Departures – 7

A beautifully elegiac film about loved ones’ departing life and human beings’ finding their callings, enhanced by a side-story of cello-playing that fed into an ennobling soundtrack.  I hope, however, that the Japanese ritual of “encoffinment” was an allegory. If so, it was justified. If not, then the movie has a lot of improbabilities to account for, starting with the “emergency” calls the hero had to respond to. If a corpse can’t wait, who can? Another recurring theme was eating, which I have yet to integrate. And the acting was rather broad, which seems a convention of Japanese cinema, not life. The biggest mystery, though, was how this pleasant, interesting film won the Academy Award for best foreign picture.

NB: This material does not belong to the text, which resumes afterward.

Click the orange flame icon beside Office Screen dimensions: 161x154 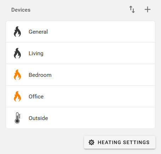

ps: What are the odds of seeing two movies about disenfranchised cellists or two moview about Japanese “death” rituals in the same year?

Easy Virtue – 7

A rich farrago of witty repartee, courtesy, I suppose, of Noel Coward’s original script. The American living by her wits, and considerable beauty, plopped in the middle of the decaying English aristocracy is, by now, a well-worn, time-honored conceit, but nonetheless open to japes and gibes, the latter most expertly delivered by Kristin Scott Thomas. Jessica Biel and someone named Ben Barnes played the short-term romantic couple – she, the veteran of love; he, the naïve romantic – but it was Colin Firth lurking in the background who, we always suspected, would steal the show. Unless, that is, one counts the proper but tippling butler – a symbol, perhaps? – who gets the last, and best, line.

Il Divo – 7.5

Stunning moviemaking that, seen on the heels of Gomorrah and Valentino, gave a pretty bleak but colorful picture of Italy. All those marbled floors, high ceilings and columned terrazzos, heavily made-up women and men with deep tans and coiffed hair, who would kiss you and murder you equally without expression. Any doubts that there was truth in this portrayal of Italian political leadership are dispelled by the stories coming out of Rome this month of Silvio Berlusconi’s birthday party with topless 16-year-olds. Not that Andreotti was involved in sexual scandal, just that he was similarly oblivious to any moral implications of his actions. There was no hint of what his public appeal must have been – it surely wasn’t the turned-down ears – but I take his affectless character to be a symbol of sorts that one must be Italian to decipher.